Hello,
I am building up a PostgreSQL server which I intend to load the
entirety of the pubmed database data (23GB bzip2 compressed, 216GB
unpacked) which is available in xml form of which, here is an example:
https://www.ncbi.nlm.nih.gov/pubmed/21833294?report=xml& format=text
I looked at the documentation as well as several examples code for
loading the data and the one example who nearly succeeded is this
procedure:
/usr/bin/psql medline
\set :largexmlfile: 'cat /srv/pgsql/pubmed/medline17n0001.xml'
INSERT INTO samples (xmldata) VALUES :largexmlfile:
I'll assume you've just mis-keyed this from memory since the syntax of the above doesn't like right.
(from reading the list post here:
https://www.postgresql.org/message-id/20160624083757. )GA5459%40msg.df7cb.de
In which, about 334MB of data from medline17n0001.xml will flood the
monitor.
If the above general command sequence is done right, and echoing of commands is turned off, you should not see any of the XML file content echoed to the output.
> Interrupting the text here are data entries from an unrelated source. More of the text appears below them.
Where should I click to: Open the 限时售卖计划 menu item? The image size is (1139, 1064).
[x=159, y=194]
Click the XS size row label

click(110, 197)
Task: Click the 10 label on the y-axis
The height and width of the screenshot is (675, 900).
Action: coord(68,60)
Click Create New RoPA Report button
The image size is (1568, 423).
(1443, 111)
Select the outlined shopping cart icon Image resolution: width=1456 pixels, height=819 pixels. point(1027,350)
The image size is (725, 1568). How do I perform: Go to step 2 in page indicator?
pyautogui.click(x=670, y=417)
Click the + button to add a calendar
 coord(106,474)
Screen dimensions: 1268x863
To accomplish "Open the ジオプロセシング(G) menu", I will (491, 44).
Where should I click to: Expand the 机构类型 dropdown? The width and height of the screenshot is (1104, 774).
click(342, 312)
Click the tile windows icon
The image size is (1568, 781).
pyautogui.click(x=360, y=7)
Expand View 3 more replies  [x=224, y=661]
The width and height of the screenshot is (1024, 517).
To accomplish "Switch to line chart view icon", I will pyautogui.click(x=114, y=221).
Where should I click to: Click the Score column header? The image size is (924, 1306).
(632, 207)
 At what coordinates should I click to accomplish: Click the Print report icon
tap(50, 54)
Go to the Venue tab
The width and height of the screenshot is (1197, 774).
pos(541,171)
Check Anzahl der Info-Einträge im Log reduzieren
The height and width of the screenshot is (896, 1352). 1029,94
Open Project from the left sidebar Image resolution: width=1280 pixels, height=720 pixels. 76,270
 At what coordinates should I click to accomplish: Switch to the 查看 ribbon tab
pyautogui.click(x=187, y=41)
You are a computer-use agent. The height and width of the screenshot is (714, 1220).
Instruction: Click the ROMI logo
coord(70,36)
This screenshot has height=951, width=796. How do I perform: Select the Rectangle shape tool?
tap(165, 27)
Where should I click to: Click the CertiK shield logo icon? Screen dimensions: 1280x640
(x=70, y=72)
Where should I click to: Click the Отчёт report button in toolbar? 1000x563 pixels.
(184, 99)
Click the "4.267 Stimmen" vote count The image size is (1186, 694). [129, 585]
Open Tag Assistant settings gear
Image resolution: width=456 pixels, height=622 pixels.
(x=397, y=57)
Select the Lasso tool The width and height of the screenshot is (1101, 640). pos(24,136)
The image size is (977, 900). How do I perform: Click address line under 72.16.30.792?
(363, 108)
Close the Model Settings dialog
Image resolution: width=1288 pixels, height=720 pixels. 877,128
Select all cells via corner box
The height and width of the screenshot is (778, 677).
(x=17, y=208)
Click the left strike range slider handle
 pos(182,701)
it is possible to turn off validation of the content between the xml
tags of the files.
You can either turn off validation for the entire file or leave it on - PostgreSQL isn't recognizing tags here (you haven't defined the samples table for us...).
Narrowing down the entire file to a small problem region and posting a self-contained example, or at least providing the error messages and content, might help elicit good responses. Even if you could load the data without incident using it make end up proving problematic. That said character encodings and sets are not my strong suit.
David J.